The deal is supposed to protect consumers when it comes to robosigning, and ensure that mortgage servicers agree to communicate better, avoid delays and give homeowners who are late on mortgage payments a fairer shake.

New York’s participation had been shaky this week, because some of the banks involved in the multi-state deal had also been sued by Attorney General Eric Schneiderman last week. Those banks — Bank of America, Wells Fargo and JPMorgan Chase — had also asked for a legal pass from Schneiderman’s lawsuit, which accuses them of deceptive foreclosure practices for relying on the Mortgage Electronic Registration System.

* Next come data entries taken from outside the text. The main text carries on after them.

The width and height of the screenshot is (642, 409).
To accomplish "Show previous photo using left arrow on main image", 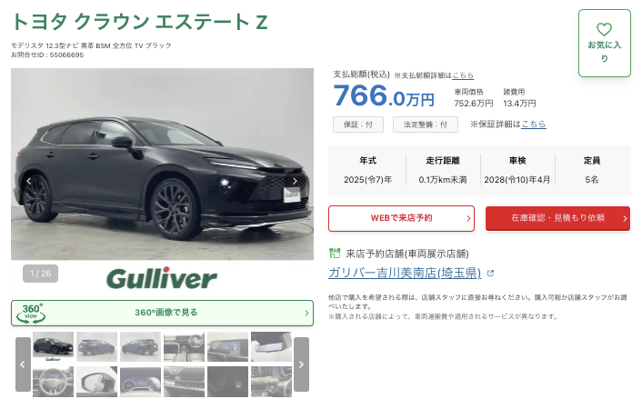I will (29, 181).
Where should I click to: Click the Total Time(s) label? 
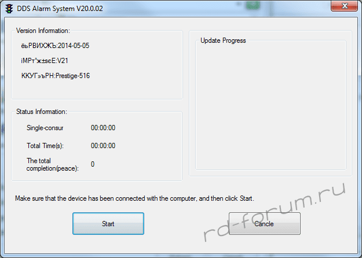(x=45, y=146)
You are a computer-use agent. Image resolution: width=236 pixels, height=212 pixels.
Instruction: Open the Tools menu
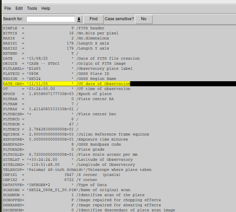tap(32, 8)
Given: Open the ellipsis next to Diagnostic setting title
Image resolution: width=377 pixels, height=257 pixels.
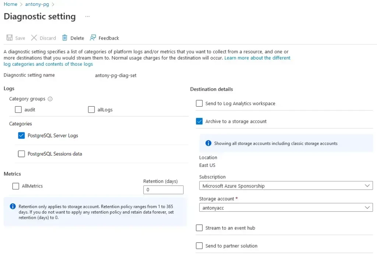Looking at the screenshot, I should [87, 16].
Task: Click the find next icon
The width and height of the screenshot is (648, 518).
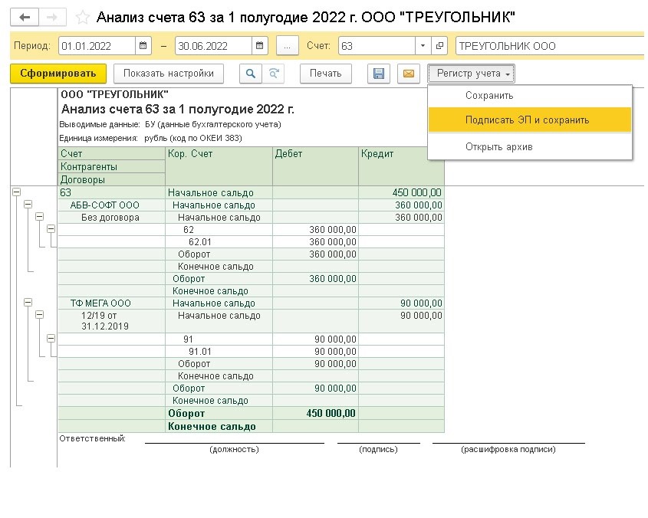Action: pyautogui.click(x=274, y=74)
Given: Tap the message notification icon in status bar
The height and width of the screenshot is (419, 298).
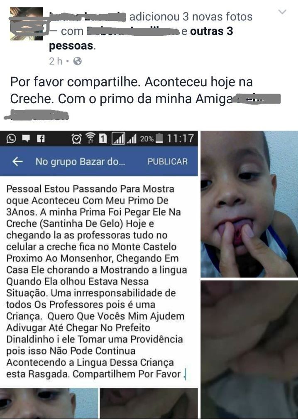Looking at the screenshot, I should point(26,139).
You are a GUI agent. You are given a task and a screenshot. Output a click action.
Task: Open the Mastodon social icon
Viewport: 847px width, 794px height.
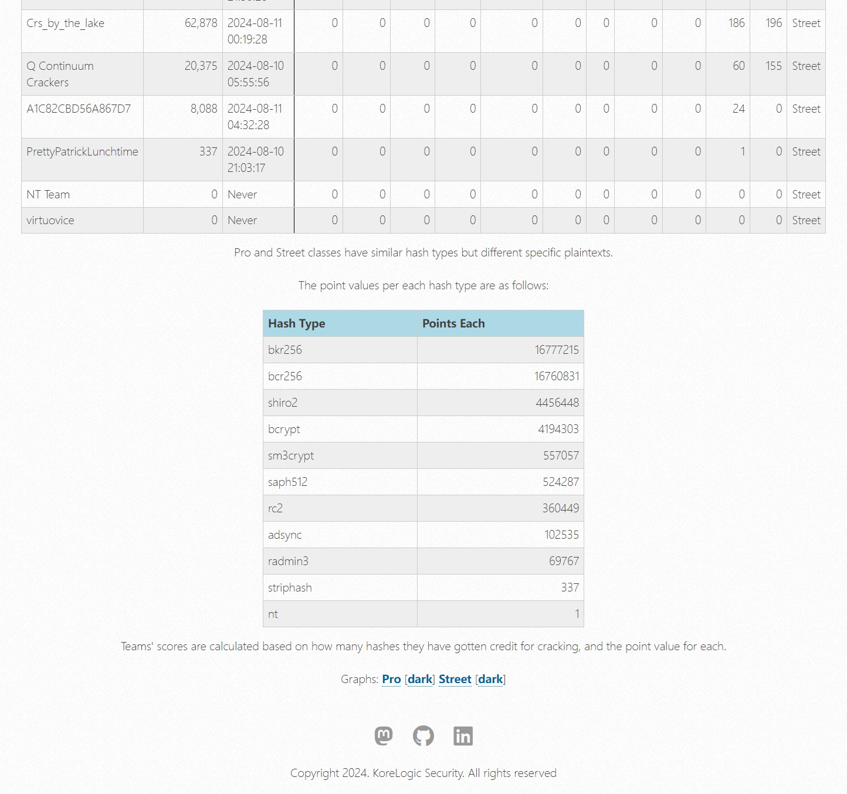point(384,735)
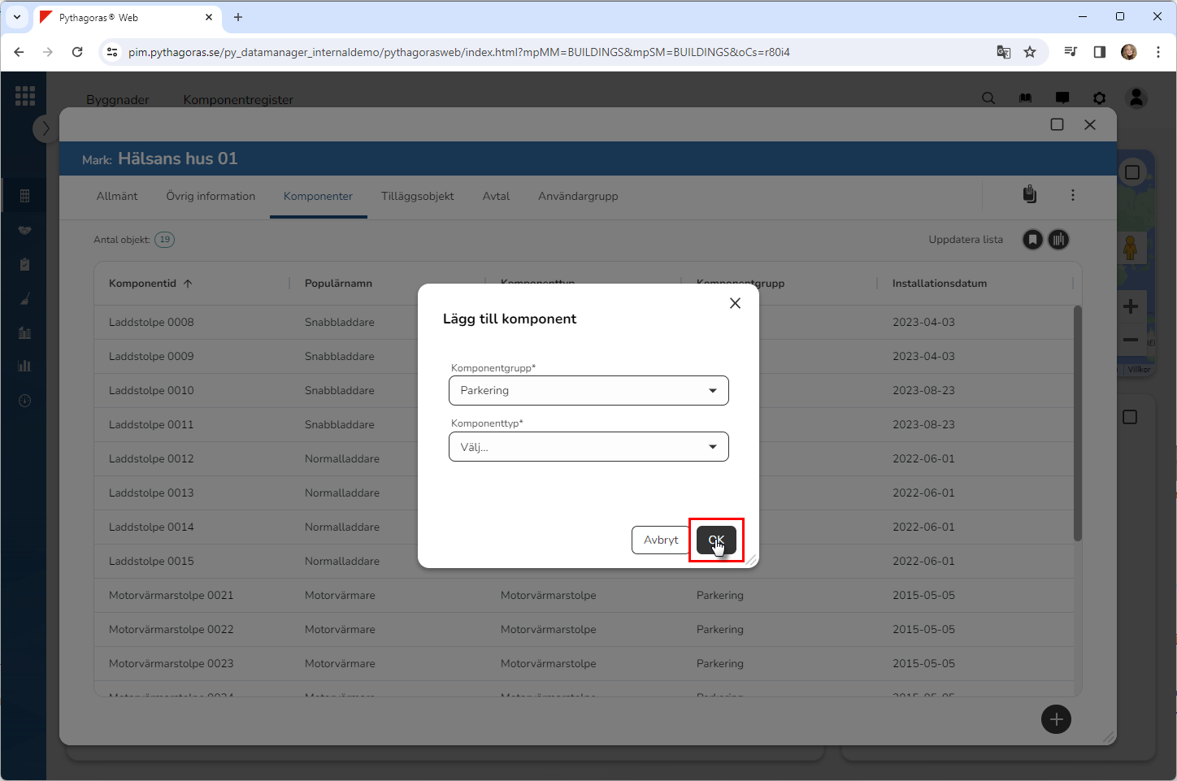
Task: Click the attachments paperclip icon
Action: pos(1029,194)
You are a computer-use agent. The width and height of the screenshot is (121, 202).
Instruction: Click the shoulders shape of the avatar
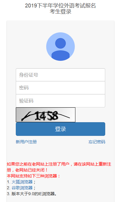61,55
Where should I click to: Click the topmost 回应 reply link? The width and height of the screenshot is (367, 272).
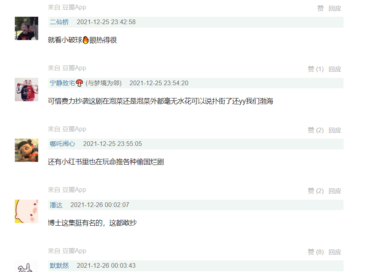(x=335, y=9)

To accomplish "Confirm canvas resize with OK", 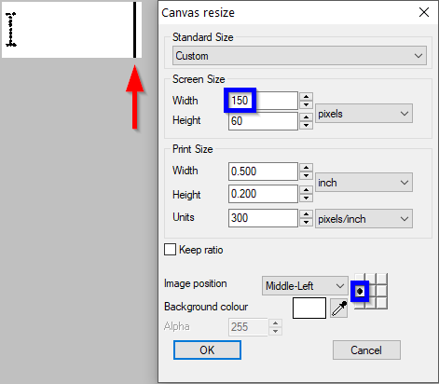I will (207, 350).
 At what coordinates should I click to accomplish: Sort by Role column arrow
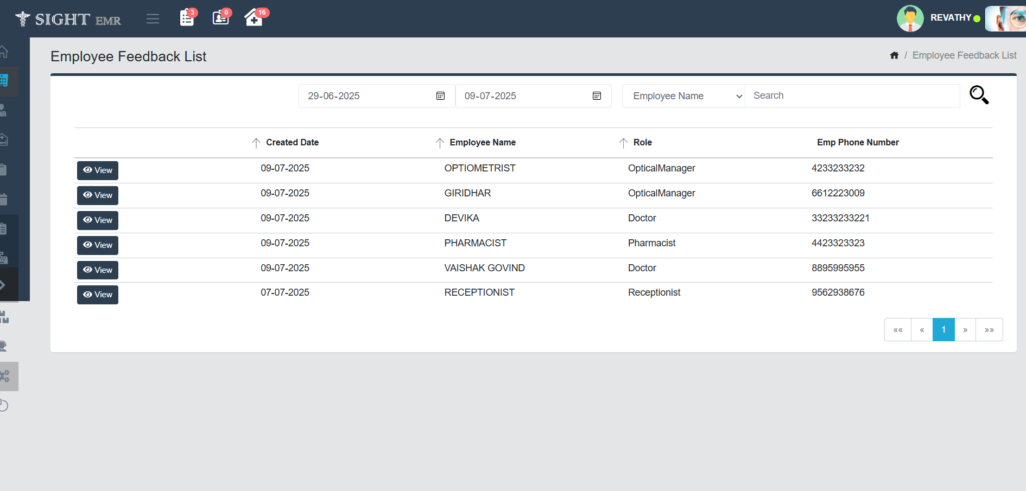tap(623, 143)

On Tuesday, Schneiderman’s office organized a media briefing to talk about the deal and then canceled it minutes before it was supposed to begin.

The big question throughout the negotiations was how much money would be available to help homeowners, which depended on how many states agreed to the deal. California’s participation raises the total settlement value by several billion dollars.

At least one consumer advocacy group, the Center for Responsible Lending, has said the deal — while “no silver bullet” — leaves room to hold banks accountable in other mortgage probes, said Kathleen Day, a spokeswoman for the nonprofit.

But other left-leaning groups, including Move On and the New Bottom Line, are continuing to urge states to hold out for a big criminal investigation and a $300 billion settlement award.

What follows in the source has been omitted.